Aldermen Sposato and Napolitano report 16th District to get more police officers





by BRIAN NADIG

The Chicago Police Department has agreed to take measures to increase the number of police officers in the 16th (Jefferson Park) Police District from about 210 to 230, which was the number at the start of the year, according to area aldermen.

At one time last year the district had about 190 officers, and due to a personnel shortage, some beat cars on the overnight shift went unmanned or had only one officer instead of the standard two.

Alderman Nicholas Sposato (38th) said that the department corrected the situation earlier this year but that the district has not kept up with attrition, losing about 20 of its 230 officers to retirement or reassignment.

Sposato and Alderman Anthony Napolitano (41st) recently met with First Deputy Police Superintendent Kevin Navarro to discuss a plan that takes into account attrition.

“(At the meeting) we were promised a surge of police officers,” Napolitano wrote on his Facebook page. “More importantly, he agreed to opening the bids into our district for senior officers on a regular basis, something that the 16th District has not seen in years.”
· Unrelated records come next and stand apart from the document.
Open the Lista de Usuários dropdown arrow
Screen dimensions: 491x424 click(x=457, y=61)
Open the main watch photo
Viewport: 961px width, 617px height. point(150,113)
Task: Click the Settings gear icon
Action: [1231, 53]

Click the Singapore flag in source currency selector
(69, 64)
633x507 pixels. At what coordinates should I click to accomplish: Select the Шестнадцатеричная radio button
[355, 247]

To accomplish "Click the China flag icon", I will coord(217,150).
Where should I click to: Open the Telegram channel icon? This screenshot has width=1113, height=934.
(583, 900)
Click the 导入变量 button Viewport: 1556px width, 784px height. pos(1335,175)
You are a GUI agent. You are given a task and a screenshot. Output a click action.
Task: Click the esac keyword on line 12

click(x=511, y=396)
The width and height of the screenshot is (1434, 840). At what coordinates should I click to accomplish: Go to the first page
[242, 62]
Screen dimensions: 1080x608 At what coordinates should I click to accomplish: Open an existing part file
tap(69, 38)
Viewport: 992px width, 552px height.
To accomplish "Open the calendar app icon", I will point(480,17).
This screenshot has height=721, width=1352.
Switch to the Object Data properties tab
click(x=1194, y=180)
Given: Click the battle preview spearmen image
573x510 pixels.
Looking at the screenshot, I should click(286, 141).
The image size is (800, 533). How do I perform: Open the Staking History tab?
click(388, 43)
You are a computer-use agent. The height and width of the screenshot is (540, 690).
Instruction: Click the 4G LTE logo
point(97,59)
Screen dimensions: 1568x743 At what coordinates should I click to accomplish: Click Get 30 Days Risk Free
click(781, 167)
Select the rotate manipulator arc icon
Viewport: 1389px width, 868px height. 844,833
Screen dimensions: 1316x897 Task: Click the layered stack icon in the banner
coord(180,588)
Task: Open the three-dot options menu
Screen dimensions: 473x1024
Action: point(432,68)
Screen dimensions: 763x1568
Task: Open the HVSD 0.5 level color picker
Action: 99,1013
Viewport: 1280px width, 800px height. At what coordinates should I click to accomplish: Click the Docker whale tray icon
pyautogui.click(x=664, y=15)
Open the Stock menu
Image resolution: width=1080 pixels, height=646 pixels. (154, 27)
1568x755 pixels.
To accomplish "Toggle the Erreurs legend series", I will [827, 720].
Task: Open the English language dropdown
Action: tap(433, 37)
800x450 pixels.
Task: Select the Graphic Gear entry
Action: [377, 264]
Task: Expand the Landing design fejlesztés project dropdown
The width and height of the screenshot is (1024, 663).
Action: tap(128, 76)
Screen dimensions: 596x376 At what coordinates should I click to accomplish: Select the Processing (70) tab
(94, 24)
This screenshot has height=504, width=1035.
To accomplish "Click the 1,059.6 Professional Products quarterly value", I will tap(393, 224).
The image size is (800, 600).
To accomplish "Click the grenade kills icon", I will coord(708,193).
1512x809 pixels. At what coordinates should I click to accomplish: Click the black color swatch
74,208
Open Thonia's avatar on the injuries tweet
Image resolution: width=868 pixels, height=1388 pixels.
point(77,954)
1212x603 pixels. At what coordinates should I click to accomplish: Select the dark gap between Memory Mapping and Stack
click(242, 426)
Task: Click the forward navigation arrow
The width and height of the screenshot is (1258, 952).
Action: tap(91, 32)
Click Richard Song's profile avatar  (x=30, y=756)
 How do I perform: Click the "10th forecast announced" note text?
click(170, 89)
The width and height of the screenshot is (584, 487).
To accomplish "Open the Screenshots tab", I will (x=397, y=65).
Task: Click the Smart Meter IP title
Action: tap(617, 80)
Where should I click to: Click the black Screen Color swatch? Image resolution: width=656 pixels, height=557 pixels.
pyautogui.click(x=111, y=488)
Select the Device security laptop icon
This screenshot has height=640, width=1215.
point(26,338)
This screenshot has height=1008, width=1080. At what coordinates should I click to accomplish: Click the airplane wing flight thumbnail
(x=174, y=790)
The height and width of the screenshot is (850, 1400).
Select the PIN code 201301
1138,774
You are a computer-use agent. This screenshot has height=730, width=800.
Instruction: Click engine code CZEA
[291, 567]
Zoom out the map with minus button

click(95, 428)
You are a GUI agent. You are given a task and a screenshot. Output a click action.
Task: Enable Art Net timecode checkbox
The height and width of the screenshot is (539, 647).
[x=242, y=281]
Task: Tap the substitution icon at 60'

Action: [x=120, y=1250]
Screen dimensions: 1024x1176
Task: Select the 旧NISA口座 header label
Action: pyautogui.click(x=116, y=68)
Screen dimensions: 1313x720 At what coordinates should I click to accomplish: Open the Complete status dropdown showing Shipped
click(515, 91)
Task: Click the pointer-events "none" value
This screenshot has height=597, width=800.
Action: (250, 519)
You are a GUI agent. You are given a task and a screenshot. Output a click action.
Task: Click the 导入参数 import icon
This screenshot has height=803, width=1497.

District commander William Looney said that while all beat cars are being manned, problems arise when beat officers are taken off the streets to process an arrest or to complete an investigation. He said that the district can deploy more rapid response cars to fill in the gaps with more officers.

Currently the district has 36 officers who are being detailed out of the district, but whose official assignment remains with the 16th District, Looney said. Meanwhile, seven officers are being detailed into the 16th District from other units or districts, he said.

The ability to bring in more experienced officers should help the district to maintain its personnel levels, Looney said. In the past couple of years the district has experienced a significant increase in police academy graduates who are completing their probationary period, but they are often reassigned when that period ends, he said.

In the early 2000s the district had about 270 police officers. Despite the personnel shortage in recent years, the district ranks among the lowest in the city in terms of the number of reported crimes.